Perhaps the earliest incursion into the Duval County area by a European was in 1533, less than 50 years after Columbus discovered the New World. According to Bethel Coopwood, Cabeza de Vaca traveled in the area of Duval County while he was making his way from Florida to Mexico. It should be noted that Coopwood’s theory is one of a number routes attributed to De Vaca’s, including others that do not bring him to Duval County. Assuming Coopwood is correct, De Vaca landed in St. Joseph’s Island off the coast of present-day Corpus Christi.
After Indians captured De Vaca, he escaped and wandered in the wilderness for years before reaching Mexico. He made his way to an area where McMullen and Duval counties meet. It was an area where the prickly pear was abundant, which De Vaca wrote was very popular with the Indians. De Vaca identified 17 Indian tribes who lived in villages and spoke different tongues. It is not clear which ones inhabited the Duval County area but when De Vaca was supposedly in Duval County he was traveling with the Avavares tribe.

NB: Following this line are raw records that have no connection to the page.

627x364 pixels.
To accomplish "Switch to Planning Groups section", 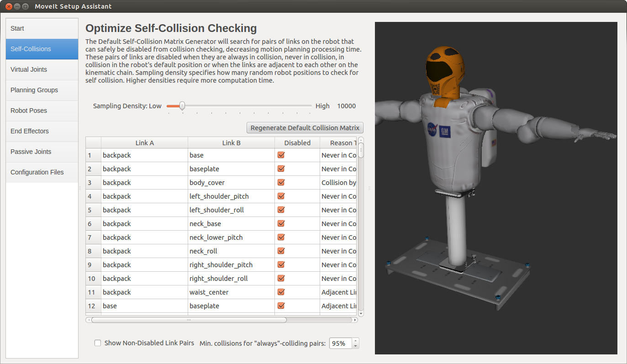I will 34,90.
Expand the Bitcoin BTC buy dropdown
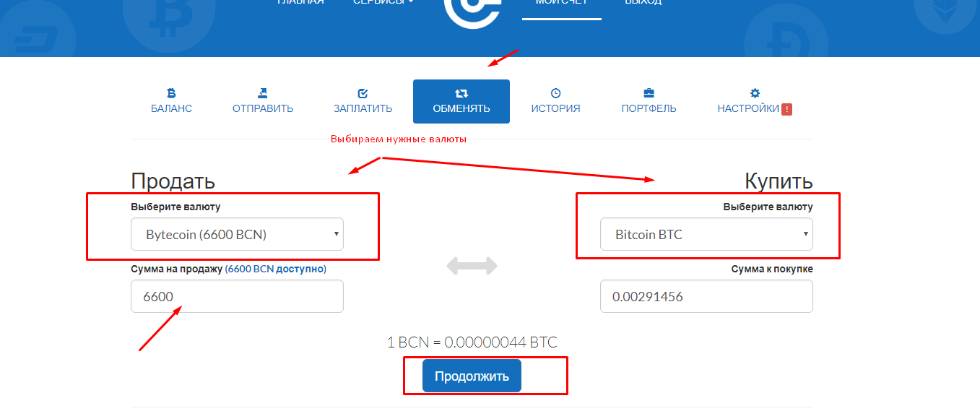 point(706,234)
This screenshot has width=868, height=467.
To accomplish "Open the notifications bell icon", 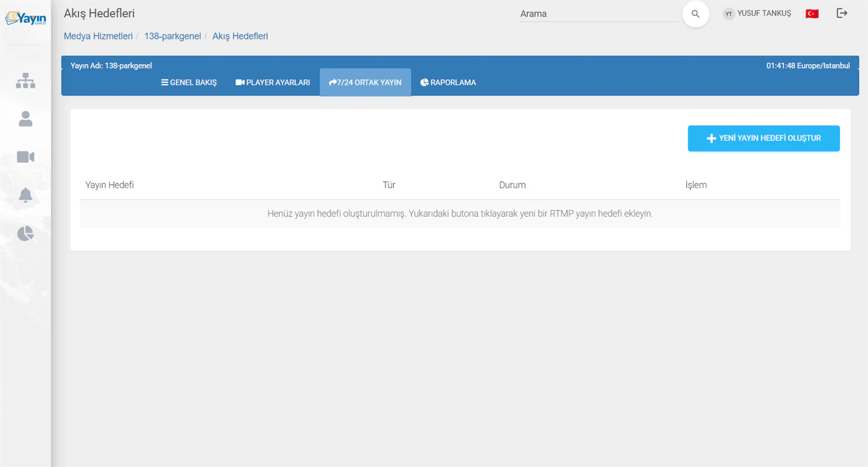I will pos(25,195).
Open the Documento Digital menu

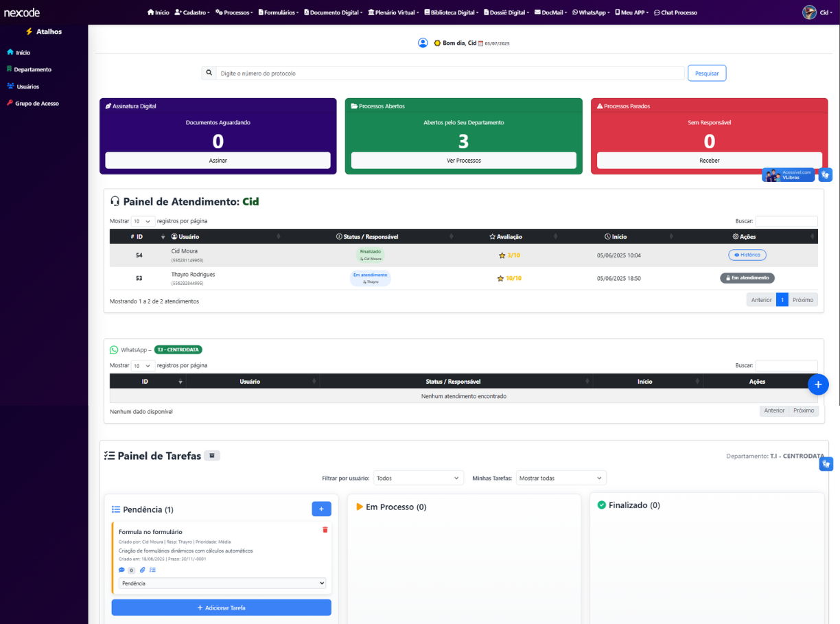pos(332,12)
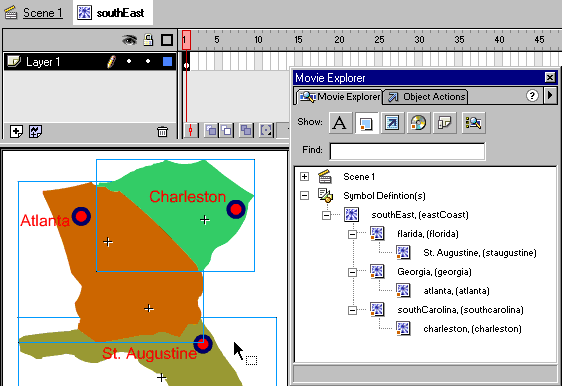Switch to the Object Actions tab
Screen dimensions: 562x386
point(426,97)
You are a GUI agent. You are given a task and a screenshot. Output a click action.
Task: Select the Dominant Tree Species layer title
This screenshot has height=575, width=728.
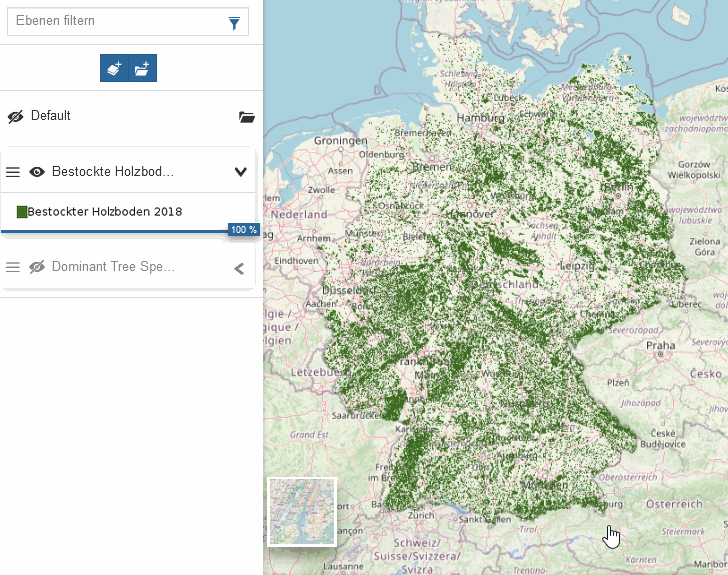click(x=112, y=267)
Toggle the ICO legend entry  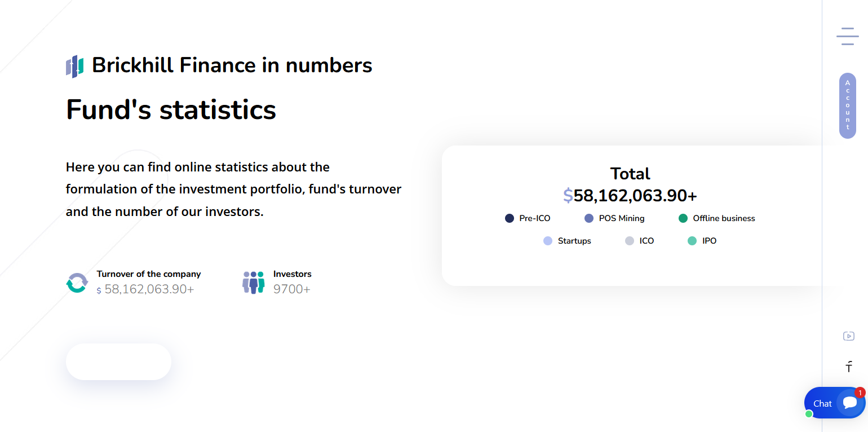(x=640, y=241)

From the McMullen County line, De Vaca and his Indian friends marched some 60 miles over a large expanse of flat dry land to a stream where they found an ebony scrub that bore fruit similar to an English pea. The stream, Coopwood surmises, was the Agua Poquita in the Concepcion region of the county. The fruit described Coopwood believes was the maguacates, which were plentiful in the area. From there De Vaca traveled to the Rio Grande River in Zapata County over “dense jungles and prickly pear thickets, where the thorns” reminded De Vaca of the crown of thorns worn by the Savior.”